4D Gaussian Splatting forms the explicit backbone for a range of tasks in neural scene rendering:

Dynamic scene reconstruction: Photorealistic dynamic novel-view synthesis, surpassing neural volumetric and mesh-based alternatives in efficiency and consistency (Yang et al., 2023, Duan et al., 5 Feb 2024).
4D style transfer: Zero-shot spatio-temporal transfer by embedding Gaussians into a high-dimensional feature space and matching style/content via linear transformations and reversible feature networks (Liang et al., 14 Oct 2024).
Generative 4D content: Fast synthesis of dynamic geometry/texture by driving canonical Gaussian motion with compact factorized deformation fields and diffusion priors (Ren et al., 2023).
4D semantic/linguistic grounding: Embedding language-aligned features in 4DGaussians to enable open-vocabulary querying, spatial-temporal grounding, and localization (Fiebelman et al., 14 Oct 2024).
Dynamic SLAM: State-of-the-art camera tracking and mapping with explicit handling of moving objects, leveraging dynamic/static Gaussian designation and deformation (Li et al., 20 Mar 2025, Sun et al., 7 Apr 2025).
Compression for deployment: Practical downstream uses such as mobile AR/VR, remote rendering, and streaming of large-scale dynamic scenes given sub-megabyte model sizes (Wang et al., 11 Oct 2025, Huang et al., 13 May 2025).
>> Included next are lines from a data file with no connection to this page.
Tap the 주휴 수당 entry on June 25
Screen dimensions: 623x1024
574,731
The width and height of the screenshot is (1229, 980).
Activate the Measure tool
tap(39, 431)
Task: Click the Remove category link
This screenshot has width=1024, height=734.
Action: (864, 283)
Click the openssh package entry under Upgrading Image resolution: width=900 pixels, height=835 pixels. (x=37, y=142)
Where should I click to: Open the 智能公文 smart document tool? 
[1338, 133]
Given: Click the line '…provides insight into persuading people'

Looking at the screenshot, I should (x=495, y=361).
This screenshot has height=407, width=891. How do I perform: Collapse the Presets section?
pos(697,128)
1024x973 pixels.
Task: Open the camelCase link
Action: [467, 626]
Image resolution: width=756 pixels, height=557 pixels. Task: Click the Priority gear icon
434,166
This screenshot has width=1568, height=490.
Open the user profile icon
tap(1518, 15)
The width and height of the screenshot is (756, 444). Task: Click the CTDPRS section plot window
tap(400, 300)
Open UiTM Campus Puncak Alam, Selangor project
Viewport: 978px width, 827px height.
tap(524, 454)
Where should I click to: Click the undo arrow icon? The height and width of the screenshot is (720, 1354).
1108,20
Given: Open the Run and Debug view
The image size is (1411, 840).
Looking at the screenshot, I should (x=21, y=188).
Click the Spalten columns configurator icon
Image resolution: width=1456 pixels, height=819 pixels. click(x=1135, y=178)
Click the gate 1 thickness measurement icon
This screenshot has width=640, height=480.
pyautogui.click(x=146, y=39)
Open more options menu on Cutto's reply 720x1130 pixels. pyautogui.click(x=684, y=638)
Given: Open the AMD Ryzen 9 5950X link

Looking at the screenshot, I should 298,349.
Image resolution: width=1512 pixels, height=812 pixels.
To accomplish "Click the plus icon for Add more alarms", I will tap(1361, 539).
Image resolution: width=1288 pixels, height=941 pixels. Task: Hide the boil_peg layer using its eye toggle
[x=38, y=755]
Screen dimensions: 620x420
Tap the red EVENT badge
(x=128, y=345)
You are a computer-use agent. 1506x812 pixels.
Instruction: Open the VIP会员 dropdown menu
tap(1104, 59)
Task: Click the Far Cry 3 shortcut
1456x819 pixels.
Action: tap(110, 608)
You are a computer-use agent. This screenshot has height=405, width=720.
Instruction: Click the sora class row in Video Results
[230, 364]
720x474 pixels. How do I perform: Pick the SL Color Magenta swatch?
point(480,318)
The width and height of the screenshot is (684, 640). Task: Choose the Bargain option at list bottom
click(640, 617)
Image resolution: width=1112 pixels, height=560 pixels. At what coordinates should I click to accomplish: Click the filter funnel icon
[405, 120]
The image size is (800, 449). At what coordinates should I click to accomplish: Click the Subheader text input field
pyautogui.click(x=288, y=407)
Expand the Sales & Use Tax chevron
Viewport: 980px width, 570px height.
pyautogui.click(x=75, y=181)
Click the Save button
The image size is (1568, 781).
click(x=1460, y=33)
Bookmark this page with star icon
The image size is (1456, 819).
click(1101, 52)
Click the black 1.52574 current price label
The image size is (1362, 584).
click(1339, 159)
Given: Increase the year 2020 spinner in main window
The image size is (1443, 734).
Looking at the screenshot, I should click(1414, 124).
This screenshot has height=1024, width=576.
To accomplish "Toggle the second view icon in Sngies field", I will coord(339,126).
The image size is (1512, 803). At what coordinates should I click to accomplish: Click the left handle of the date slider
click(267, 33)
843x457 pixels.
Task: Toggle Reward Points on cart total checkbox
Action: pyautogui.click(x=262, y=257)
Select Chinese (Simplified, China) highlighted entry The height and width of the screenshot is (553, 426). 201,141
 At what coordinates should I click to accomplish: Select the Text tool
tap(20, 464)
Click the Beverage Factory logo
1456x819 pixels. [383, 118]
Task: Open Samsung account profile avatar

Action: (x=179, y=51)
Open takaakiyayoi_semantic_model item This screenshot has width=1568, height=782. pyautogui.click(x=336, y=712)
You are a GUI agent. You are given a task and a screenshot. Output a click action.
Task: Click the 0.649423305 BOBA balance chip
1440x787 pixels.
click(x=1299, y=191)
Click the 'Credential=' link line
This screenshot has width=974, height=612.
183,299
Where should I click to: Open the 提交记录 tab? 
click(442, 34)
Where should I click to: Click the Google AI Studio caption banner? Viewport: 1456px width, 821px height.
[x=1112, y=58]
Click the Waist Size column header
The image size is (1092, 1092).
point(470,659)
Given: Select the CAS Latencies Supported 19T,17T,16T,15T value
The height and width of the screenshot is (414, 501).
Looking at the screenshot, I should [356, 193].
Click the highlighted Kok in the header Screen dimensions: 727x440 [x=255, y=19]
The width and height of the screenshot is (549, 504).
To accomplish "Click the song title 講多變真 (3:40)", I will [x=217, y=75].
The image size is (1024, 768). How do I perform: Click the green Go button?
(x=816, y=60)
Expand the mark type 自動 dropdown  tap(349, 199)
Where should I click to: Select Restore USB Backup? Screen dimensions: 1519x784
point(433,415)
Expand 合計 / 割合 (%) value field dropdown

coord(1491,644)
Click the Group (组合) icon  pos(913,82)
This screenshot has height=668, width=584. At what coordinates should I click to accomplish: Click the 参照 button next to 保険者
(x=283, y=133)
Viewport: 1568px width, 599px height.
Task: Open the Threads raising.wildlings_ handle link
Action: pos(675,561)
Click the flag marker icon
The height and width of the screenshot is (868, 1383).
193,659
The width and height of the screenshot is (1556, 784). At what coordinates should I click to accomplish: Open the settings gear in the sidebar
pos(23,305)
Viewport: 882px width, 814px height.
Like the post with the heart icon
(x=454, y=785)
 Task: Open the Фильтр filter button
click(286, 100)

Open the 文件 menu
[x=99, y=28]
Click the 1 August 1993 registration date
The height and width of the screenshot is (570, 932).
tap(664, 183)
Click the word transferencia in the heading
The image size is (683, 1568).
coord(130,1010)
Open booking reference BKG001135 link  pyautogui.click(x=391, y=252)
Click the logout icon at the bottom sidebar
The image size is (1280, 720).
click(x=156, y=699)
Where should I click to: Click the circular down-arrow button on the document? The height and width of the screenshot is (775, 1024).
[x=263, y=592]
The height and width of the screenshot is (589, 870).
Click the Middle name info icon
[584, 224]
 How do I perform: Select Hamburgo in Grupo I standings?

6. Technical Challenges and Limitations

Though powerful, classic 4DGS approaches pose several technical bottlenecks:

Matrix/factorization overhead: Full 4D covariance updates and slicing operations can be memory/compute intensive; recent disentangled parameterizations circumvent this (Feng et al., 28 Mar 2025).
Overfitting/over-pruning: High flexibility can lead to redundancy or loss of fine detail if mask losses or anchor strategies are not properly regularized (Yang et al., 30 Dec 2024).
Dynamic range limitations: High-frequency or abrupt temporal patterns can induce ringing or blur, motivating hybrid representations and higher-order motion priors (Feng et al., 28 Mar 2025, Deng et al., 30 Nov 2024).
Attribute scaling for resource constraints: For domains like surgical scenes, explicit pruning and condensation of feature fields and color bases are required to make deployment feasible (Liu et al., 23 Jun 2024).

7. Future Prospects

Recent work highlights several directions for further advances, including the integration of state-space modeling frameworks (e.g., Kalman filtering, Wasserstein geometry) for smoother motion priors and physically plausible deformations (Deng et al., 30 Nov 2024), adaptive or learned anchor selection for better scalability (Huang et al., 13 May 2025, Fiebelman et al., 14 Oct 2024), and neural language/semantic integration at the 4D primitive level (Fiebelman et al., 14 Oct 2024). 4DGS remains a central representation for both fundamental research and application domains requiring real-time, high-fidelity 4D scene synthesis and analysis.